Jeppson’s Malort liqueur.

Provided

Love it or hate it, Malört is Chicago’s drink.

Throwing back a shot of the bitter liquor is practically a rite of passage for residents and visitors. If you spend long enough at any Chicago dive bar, you’re likely to see people order a Chicago Handshake: a shot of Malört with an Old Style beer.

Malört made its debut in Chicago in the 1920s, when Swedish immigrant Carl Jeppson began selling the traditional Swedish-style bitters on the Near North Side. Jeppson skirted Prohibition-era laws by selling his liquor as a tonic to cure stomach worms and parasites.

After Prohibition, Jeppson sold the recipe, and the first bottles of Malört were produced. In the mid 1940s, the liquor, which is similar to absinthe, was available in glass bottles with a stem of wormwood inside.

Malort developed a steady customer base, but it never really became popular. It wouldn’t win people over with its flavor.

Over time, though, the drink — which one person we spoke with described as tasting like “baby aspirin wrapped in grapefruit peel, tied up with rubber bands” — has become a Chicago staple.

So how did Malört go from being an obscure drink to, in some circles, a symbol of the city?

Its ascendancy is relatively recent. For years, bottles of the stuff sat on the back shelves of VFW halls and dive bars, and bartenders used it to prank people who asked for a free birthday shot.

About 10 years ago, a Chicago bartender fell in love with the drink and made it his mission to make other people love it, too.

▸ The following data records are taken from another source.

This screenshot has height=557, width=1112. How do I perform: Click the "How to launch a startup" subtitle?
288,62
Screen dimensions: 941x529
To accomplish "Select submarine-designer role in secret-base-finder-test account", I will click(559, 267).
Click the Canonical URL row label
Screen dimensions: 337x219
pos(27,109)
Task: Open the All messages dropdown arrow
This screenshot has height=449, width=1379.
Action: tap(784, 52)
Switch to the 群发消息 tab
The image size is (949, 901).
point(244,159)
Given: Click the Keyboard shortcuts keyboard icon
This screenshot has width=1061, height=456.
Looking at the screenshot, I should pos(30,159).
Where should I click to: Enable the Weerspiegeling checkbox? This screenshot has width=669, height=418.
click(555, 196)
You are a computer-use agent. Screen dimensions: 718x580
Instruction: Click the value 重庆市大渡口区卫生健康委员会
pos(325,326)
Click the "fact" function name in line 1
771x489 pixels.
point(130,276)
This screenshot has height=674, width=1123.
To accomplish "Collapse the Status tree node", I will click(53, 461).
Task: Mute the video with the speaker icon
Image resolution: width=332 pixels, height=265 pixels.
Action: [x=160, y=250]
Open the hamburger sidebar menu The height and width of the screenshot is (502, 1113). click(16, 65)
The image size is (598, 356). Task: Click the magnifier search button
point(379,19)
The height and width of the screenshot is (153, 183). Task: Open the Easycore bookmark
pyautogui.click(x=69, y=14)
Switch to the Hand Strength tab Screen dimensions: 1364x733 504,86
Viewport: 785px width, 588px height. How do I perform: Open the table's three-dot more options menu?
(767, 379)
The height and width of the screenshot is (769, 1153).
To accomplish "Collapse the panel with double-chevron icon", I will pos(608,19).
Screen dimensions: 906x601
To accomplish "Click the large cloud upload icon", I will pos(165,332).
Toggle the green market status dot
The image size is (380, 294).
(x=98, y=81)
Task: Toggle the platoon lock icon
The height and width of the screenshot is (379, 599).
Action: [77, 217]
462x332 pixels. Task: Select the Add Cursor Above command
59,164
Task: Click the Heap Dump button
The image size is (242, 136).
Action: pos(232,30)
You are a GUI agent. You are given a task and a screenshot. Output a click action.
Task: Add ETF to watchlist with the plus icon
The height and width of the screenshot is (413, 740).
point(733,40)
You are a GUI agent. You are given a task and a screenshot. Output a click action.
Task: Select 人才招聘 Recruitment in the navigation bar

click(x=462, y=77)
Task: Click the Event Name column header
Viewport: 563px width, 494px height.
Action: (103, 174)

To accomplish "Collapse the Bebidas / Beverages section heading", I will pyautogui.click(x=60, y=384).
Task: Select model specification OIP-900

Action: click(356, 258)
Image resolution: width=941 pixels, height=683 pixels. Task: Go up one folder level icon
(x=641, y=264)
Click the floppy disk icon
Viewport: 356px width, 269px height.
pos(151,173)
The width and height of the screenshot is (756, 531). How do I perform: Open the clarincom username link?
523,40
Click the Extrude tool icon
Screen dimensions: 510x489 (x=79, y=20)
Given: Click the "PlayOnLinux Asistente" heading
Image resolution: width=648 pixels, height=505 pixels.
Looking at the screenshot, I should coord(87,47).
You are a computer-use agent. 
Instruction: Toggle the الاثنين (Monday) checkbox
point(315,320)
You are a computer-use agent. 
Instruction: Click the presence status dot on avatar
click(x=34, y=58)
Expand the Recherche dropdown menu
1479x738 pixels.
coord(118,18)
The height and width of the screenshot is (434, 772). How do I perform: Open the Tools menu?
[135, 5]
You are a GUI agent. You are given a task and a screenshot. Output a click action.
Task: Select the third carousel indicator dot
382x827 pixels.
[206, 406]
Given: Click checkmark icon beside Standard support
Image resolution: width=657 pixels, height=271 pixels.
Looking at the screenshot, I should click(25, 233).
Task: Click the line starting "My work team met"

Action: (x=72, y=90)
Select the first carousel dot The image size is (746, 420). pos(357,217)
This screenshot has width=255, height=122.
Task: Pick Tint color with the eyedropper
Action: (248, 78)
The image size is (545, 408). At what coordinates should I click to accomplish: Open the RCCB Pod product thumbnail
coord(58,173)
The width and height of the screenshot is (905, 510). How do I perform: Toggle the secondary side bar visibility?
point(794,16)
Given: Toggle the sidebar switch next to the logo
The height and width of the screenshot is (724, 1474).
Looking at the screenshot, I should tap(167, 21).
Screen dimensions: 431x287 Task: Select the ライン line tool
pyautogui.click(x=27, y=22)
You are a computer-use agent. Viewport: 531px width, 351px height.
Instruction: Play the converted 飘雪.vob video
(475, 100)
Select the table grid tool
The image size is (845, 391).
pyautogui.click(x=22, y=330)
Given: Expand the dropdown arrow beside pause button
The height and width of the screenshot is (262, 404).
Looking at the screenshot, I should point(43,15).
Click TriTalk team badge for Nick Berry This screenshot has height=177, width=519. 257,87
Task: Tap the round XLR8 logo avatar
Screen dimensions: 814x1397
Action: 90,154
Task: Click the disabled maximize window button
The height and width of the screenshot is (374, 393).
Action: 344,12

What started as a semi-ironic gesture sent sales skyrocketing and helped bring about a revival of Malört — though not everyone is a fan, including rapper Drake, who recently posted on his Instagram Stories a photo of the polarizing spirit with the caption, “There’s no way Chicago enjoys this ...”).

Malört’s unlikely rise

In the late 2000s, Sam Mechling was working as a bouncer at a wine bar when a guy at work dared him to try Malört.

“He said [it] tasted like that junk drawer that everybody has in their kitchen, and that just seemed so insane to me,” Mechling said.

The idea that a drink could be so off-putting seemed improbable. But as soon as Mechling tasted it, he knew the description wasn’t an exaggeration.

He started introducing it to his friends at birthday parties and other gatherings. He became obsessed with seeing people’s first reactions, which have since become known as “Malört face.” He began hosting Malört-themed trivia nights and comedy shows at bars.

He also created Twitter and Facebook pages for Malört, which didn’t have its own accounts at the time, and documented people’s reactions to the drink. Those included phrases like “it tastes like the day Dad left,” “Malört, because Blagojevich wasn’t the worst thing that came out of Chicago” and “what soap washes its mouth with.”

As much fun as Mechling was having reenergizing the brand, he was spending his own money buying shots of Malört for people at his events. He wanted to at least break even by selling T-shirts featuring the Malört logo, which he sold out of Paddy Long’s, a bar in Lakeview where he worked.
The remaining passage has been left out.